Tuesday, 28 May 2024

Hamlet - Review

Riverside Studios, London



**


Written by William Shakespeare
Directed by Selina Cadell


Eddie Izzard

With earrings, acrylics, heels and skin-tight leather trousers it is clear that Eddie Izzard’s take on the Prince of Denmark is at least as much about asserting the actor’s femininity as it is about an interpretation of one of Shakespeare’s most enigmatic characters.

As a solo turn that lasts for two and a half hours incl interval this Hamlet is undoubtedly a display of remarkable stamina and fortitude but Izzard’s performance comes across as more about ticking the boxes of ‘doing a Hamlet’ rather than offering any new comment on the play.
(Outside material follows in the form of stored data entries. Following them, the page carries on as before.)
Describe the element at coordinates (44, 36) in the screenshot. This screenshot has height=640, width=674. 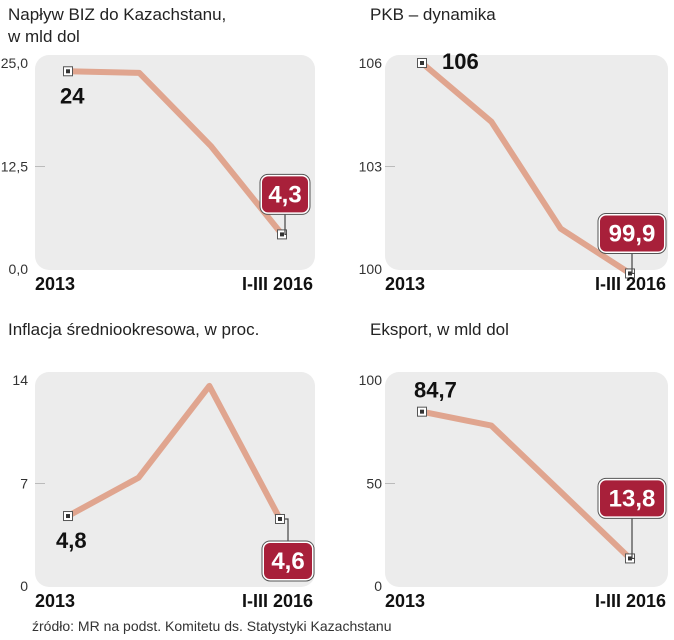
I see `chart-subtitle: w mld dol` at that location.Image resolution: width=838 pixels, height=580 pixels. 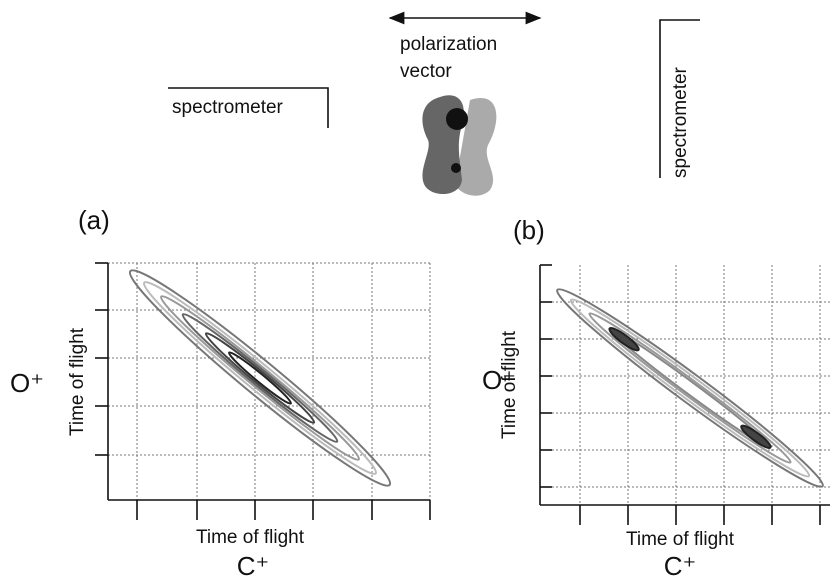 What do you see at coordinates (94, 220) in the screenshot?
I see `panel-label: (a)` at bounding box center [94, 220].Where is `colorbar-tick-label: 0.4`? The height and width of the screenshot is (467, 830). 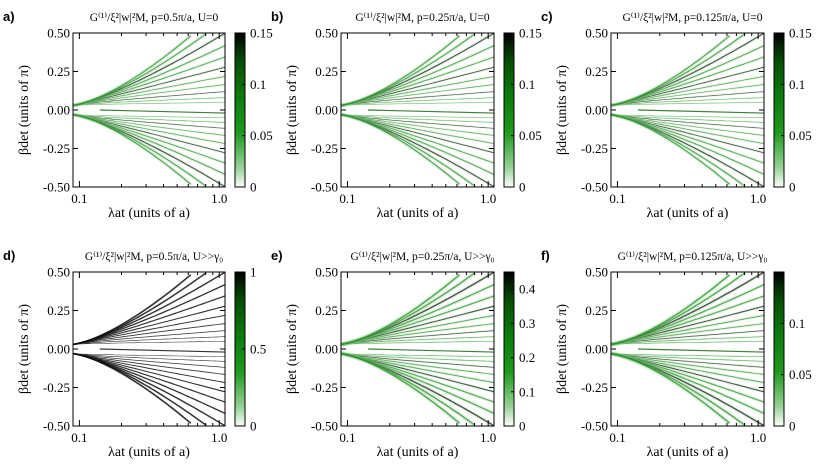 colorbar-tick-label: 0.4 is located at coordinates (528, 290).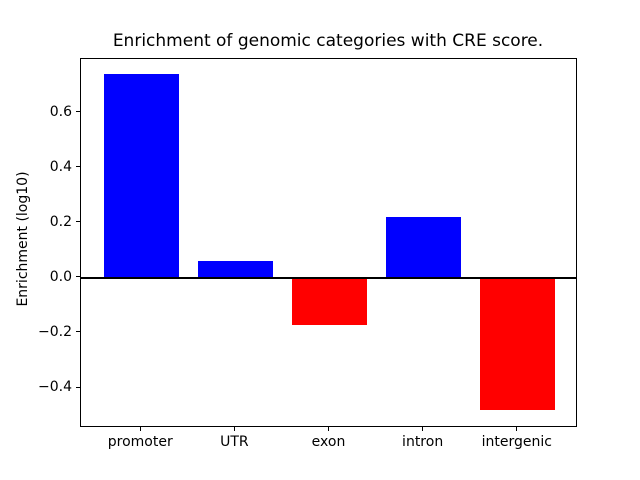 The height and width of the screenshot is (480, 640). I want to click on bar-intron, so click(424, 248).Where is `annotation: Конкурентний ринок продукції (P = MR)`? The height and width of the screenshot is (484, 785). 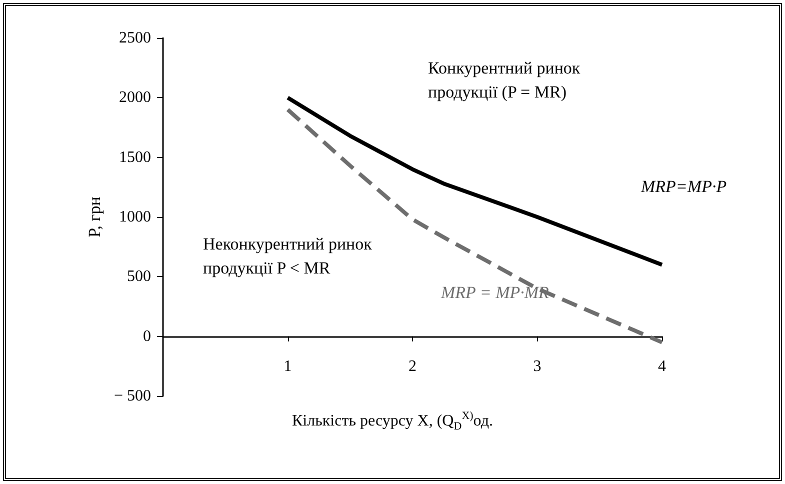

The clumsily truncated dialogue is frequently rushed and disappointingly for a press night, often stumbled over, and for those not familiar with Shakespeare’s carefully crafted verse the evening will have offered little insight into the nuanced classic yarn. 

Izzard's background in stand-up serves the performance well in the gravedigger scene which is genuinely funny - elsewhere however there needed to have been more matter with less Commedia dell'arte. Playing the final act’s swordfight for laughs, be they intended or not, detracts from the story’s tragedy.

Strip away Izzard’s celebrity status and it is hard to imagine this Hamlet commanding much box office success. As Shakespeare himself wrote (in a speech that Izzard's adapter, brother Mark Izzard, has chosen to excise from this production) “it offends me to the soul to hear a robustious periwig-pated fellow tear a passion to tatters, to very rags.” Izzard and director Selina Cadell should have heeded those words.